Ornamental Pheasants 101

   Yay!!! Artemis the mama red golden pheasant successfully brooded and hatched her clutch and let me tell you, the cuteness level of this homestead just went up about a hundred points! All eight babies are doing just fine, already running around the pen after their mother. Artemis doesn't care for it but the chicks don't mind being held at all and will actually look you in the eyes with a beautifully innocent curiosity. I thought this might be a good time to share my knowledge on these beautiful birds.

   Golden pheasants hail from the mountains of central China. Red goldens are a color mutation of the golden pheasant that also comes in peach, cinnamon, splash, and Amherst varieties. All varieties can interbreed and will produce surprise colorations.

    They are extremely cold hardy and need nothing more than some straw and a windbreak during our harsh northern Wisconsin winters. They eat very little and prefer a high protein diet. Ours are on game bird feed but are excellent bug foragers. They have also developed a deep abiding love for watermelon. Their water needs are exceeded by just a dog dish of water that needs to be refilled more from evaporation than from them actually drinking.

   The females are a lovely leafy brown pattern very much like the local partridge while the males have earned the title of "tie dyed chickens" from my family. They require lots of shade in the summer as high heat is not their favorite and too much exposure to direct sunlight will dull the colors of the males. Runs must be covered! These are not free range birds, they have no problem taking off into the wild blue yonder.

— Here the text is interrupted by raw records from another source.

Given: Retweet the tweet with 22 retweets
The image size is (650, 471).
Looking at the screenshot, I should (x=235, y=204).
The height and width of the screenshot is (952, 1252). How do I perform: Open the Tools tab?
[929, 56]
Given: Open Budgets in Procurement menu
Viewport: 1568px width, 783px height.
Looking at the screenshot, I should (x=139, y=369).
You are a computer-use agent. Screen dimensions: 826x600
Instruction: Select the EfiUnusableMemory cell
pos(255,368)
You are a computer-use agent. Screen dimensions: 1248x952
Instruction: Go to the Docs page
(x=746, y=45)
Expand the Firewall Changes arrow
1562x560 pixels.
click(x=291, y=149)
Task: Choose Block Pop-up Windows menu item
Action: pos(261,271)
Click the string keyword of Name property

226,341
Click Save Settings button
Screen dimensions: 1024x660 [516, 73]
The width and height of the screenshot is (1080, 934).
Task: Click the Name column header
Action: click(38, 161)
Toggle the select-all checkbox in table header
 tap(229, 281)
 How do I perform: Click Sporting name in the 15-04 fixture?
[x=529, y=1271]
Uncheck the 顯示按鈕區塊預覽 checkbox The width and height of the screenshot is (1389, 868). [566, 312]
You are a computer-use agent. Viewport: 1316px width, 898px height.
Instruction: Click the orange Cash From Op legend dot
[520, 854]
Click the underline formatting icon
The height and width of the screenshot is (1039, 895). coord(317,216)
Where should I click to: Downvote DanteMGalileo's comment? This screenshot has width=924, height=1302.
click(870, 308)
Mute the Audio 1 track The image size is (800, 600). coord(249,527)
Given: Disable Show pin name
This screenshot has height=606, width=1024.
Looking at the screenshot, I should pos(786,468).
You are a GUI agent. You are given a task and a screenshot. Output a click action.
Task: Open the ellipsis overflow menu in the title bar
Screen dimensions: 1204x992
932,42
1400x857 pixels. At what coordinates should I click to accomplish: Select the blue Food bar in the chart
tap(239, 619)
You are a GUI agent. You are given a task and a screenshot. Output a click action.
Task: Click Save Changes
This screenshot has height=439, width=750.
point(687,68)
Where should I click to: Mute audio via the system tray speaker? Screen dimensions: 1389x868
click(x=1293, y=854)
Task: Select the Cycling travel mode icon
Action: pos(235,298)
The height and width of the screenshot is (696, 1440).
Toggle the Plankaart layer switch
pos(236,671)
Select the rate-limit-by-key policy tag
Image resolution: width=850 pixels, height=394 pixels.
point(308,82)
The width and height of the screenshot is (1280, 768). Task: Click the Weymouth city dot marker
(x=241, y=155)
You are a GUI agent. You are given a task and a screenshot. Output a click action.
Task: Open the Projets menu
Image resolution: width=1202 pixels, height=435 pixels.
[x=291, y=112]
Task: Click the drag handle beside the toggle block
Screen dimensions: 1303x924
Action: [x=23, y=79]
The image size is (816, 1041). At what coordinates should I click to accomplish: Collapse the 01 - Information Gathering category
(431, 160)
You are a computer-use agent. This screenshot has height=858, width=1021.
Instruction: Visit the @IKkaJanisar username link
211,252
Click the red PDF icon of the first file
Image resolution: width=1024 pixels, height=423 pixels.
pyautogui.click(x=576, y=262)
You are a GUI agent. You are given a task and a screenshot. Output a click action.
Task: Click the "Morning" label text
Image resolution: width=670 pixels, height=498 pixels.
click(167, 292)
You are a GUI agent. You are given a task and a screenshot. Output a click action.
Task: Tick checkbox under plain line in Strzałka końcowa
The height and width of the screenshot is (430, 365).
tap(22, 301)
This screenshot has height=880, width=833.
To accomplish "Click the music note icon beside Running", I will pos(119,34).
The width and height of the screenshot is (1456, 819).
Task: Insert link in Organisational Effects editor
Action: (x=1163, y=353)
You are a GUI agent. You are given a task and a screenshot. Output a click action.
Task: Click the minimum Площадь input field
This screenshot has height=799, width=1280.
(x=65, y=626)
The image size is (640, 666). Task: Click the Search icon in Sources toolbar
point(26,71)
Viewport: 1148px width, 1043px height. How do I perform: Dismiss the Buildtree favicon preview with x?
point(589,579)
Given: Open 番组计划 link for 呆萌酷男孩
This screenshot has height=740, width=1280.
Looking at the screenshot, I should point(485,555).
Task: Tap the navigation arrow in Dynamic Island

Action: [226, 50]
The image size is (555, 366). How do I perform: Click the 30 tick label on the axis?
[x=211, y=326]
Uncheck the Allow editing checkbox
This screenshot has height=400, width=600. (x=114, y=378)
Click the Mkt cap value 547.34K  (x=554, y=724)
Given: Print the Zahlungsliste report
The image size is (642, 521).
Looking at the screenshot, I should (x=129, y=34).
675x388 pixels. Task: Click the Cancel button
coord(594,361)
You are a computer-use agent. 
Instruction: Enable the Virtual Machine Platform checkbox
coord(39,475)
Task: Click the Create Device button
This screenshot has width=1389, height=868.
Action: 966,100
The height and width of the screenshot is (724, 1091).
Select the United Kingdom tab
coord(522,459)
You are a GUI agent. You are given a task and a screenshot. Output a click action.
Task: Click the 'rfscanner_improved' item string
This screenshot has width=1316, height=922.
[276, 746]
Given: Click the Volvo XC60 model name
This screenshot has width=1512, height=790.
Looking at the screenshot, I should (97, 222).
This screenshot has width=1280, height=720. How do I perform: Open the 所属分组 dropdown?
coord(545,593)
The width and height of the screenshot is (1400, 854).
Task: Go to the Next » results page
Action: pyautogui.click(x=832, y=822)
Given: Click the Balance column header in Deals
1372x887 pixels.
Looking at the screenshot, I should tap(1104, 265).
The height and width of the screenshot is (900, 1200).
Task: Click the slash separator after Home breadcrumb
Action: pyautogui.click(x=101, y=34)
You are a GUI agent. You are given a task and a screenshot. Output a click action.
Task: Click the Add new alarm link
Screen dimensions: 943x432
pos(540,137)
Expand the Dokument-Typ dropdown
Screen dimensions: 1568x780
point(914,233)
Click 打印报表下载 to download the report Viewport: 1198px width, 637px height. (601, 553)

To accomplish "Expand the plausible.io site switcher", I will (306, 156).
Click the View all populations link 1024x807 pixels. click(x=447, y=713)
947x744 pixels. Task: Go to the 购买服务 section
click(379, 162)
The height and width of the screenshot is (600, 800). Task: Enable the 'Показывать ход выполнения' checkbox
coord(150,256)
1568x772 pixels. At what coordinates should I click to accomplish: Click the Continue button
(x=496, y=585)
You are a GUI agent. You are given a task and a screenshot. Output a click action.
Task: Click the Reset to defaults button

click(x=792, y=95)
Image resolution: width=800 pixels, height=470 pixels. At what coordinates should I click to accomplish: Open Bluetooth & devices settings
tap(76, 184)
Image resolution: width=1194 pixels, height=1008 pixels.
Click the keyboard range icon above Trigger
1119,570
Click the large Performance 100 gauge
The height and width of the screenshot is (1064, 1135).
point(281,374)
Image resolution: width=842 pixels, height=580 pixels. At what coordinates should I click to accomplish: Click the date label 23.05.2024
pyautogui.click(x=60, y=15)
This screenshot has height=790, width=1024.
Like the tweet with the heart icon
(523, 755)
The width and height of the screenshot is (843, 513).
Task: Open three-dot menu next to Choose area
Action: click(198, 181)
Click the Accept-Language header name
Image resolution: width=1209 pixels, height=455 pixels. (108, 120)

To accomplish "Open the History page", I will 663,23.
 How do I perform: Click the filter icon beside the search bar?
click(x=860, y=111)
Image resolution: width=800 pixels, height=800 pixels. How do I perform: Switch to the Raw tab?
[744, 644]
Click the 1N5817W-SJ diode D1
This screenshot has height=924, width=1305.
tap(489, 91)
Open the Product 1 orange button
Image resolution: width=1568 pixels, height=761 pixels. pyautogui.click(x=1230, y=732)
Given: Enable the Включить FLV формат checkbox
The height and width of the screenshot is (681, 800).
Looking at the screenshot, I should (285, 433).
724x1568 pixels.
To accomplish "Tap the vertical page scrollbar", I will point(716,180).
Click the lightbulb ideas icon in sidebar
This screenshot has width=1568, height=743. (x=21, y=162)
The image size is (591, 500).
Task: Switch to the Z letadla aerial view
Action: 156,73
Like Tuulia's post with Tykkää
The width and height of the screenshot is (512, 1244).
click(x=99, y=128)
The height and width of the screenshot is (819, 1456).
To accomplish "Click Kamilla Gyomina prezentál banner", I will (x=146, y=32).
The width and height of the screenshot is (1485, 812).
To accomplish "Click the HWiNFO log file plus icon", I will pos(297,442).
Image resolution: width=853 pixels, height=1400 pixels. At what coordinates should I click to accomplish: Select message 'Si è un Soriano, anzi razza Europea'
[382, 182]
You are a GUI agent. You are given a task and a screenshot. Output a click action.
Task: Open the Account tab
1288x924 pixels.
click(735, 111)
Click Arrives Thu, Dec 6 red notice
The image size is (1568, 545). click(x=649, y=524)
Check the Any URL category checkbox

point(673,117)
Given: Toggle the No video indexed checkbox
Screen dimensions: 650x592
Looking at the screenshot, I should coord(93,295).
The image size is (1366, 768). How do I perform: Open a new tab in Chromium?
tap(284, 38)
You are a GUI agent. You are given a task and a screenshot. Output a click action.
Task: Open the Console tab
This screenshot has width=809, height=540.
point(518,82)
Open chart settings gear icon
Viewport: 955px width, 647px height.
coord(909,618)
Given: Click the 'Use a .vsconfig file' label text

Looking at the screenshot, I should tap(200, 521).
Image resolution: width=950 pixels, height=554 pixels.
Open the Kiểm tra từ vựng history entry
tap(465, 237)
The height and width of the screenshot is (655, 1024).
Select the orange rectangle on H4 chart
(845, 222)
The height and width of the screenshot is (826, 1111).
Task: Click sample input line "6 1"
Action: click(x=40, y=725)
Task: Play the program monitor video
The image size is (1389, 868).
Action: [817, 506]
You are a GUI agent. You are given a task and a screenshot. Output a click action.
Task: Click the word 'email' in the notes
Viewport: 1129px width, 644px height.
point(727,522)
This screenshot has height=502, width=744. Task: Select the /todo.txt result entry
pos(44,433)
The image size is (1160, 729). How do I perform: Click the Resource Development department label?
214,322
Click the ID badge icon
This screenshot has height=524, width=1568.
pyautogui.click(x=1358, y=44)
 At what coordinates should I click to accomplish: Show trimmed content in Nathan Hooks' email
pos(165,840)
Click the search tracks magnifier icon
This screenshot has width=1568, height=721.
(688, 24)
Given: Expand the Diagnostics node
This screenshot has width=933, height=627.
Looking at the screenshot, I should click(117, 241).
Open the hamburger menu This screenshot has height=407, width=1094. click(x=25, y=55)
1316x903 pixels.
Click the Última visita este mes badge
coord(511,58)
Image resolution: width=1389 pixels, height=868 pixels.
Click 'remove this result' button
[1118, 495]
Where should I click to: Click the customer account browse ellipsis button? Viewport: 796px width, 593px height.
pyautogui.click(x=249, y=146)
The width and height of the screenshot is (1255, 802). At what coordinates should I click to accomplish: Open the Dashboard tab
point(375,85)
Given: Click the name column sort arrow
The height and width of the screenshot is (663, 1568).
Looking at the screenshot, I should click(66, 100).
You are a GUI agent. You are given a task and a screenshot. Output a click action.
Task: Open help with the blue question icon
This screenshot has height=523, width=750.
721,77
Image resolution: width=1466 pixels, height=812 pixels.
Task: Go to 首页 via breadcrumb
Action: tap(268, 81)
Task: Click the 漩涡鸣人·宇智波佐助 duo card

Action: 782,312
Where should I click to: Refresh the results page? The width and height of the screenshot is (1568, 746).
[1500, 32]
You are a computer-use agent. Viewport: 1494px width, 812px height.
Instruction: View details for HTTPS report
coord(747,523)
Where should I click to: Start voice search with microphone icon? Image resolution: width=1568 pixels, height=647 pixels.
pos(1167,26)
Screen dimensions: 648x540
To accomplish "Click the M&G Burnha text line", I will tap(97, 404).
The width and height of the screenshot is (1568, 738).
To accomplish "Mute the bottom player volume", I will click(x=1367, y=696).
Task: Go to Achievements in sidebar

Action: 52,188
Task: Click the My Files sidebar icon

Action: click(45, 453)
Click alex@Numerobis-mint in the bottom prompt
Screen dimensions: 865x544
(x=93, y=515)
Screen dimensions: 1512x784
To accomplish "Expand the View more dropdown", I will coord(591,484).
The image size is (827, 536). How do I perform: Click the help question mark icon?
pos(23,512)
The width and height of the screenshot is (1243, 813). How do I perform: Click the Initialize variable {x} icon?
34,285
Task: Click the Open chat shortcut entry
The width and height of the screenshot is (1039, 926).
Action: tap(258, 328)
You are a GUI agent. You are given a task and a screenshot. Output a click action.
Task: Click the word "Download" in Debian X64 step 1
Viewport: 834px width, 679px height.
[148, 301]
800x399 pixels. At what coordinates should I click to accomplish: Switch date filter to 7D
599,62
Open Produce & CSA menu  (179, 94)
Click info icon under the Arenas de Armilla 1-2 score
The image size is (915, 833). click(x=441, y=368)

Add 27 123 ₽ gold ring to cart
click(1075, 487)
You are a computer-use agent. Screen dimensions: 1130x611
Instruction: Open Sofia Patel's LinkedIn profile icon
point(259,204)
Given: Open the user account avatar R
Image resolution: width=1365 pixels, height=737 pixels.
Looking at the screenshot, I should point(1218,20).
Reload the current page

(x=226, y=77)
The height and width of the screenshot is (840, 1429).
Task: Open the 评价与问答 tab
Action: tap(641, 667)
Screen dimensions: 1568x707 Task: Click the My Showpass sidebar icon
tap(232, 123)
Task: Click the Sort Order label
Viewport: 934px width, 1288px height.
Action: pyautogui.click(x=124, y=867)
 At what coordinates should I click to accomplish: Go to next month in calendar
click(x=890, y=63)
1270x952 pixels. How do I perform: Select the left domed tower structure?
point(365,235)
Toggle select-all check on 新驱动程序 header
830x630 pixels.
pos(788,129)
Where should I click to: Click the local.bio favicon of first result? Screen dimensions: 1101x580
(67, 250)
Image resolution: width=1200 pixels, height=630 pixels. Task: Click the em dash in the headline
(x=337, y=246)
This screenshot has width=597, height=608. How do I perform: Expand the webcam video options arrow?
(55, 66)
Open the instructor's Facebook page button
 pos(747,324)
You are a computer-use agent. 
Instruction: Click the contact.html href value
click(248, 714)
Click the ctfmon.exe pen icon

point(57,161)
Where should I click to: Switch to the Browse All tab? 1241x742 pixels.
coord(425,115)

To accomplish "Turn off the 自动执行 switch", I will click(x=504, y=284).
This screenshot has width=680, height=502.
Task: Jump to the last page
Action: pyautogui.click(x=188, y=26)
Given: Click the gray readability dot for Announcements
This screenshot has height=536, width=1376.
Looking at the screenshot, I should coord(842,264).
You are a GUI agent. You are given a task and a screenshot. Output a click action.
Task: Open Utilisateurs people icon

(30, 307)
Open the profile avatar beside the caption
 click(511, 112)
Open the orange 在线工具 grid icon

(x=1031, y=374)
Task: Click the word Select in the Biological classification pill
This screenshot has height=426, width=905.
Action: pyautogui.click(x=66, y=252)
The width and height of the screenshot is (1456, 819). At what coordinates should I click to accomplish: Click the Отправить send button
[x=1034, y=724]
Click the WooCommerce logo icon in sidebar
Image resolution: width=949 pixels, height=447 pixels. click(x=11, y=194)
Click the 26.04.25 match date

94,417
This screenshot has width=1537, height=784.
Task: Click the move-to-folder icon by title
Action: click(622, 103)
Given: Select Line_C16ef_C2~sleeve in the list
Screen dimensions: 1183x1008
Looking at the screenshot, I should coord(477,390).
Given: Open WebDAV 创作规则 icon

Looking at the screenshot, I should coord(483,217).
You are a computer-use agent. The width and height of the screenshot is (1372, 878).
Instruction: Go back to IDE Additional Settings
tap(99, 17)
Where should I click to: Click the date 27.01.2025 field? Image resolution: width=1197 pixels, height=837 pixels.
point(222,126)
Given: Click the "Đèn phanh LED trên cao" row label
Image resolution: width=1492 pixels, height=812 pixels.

    . They are wary birds and don't make friends with humans easily. The brightly colored males are HIGHLY territorial and will not tolerate multiple males. We tried. Didn't go well. We had three males. Now we have Apollo. Males will fight to the death or exile of their opponents. They seem to be able to cohabitate with other non-pheasant species. Ours have lived with turkeys and ducks and currently enjoy a peaceful cooperative existence with coturnix quail. However, we recently acquired some ring neck pheasant chicks and that seemed to ignite some kind of ancestral blood feud! Apollo immediately tried to ninja kick the baby ring necks to death so I isolated him and now the four feisty little chicks are constantly challenging him through the fence.

    As we are looking to get more involved with ring necks and melanistic ring necks, we will be saying farewell to our red golden pheasants but Apollo and Artemis are not going far so we will be able to get chicks again if we desire.


Cuteness beyond measure! 

We were told repeatedly that there was no way red goldens would hatch out and care for chicks. I have a peck mark on my hand that proves this mama is no ordinary pheasant mother! She is 100% ready to fight for her babies! 

 The incubation period for red golden pheasant eggs is 21 days. All except one of our eggs hatched. 

 A caution if you are buying in chicks: they easily fit through chicken wire and peep rather softly so are difficult to find if they get out. 

 This was not a good idea. They had a huge run and multiple females but it was fight night every night at dusk. BAD IDEA.

The quails and pheasants mostly ignore each other except this guy. This is Penguin, one of my quail roos. He torments Apollo and despite the size difference (about 1/6th the size of a pheasant) Apollo always backs down from this tiny tyrant. All fear the mighty Penguin!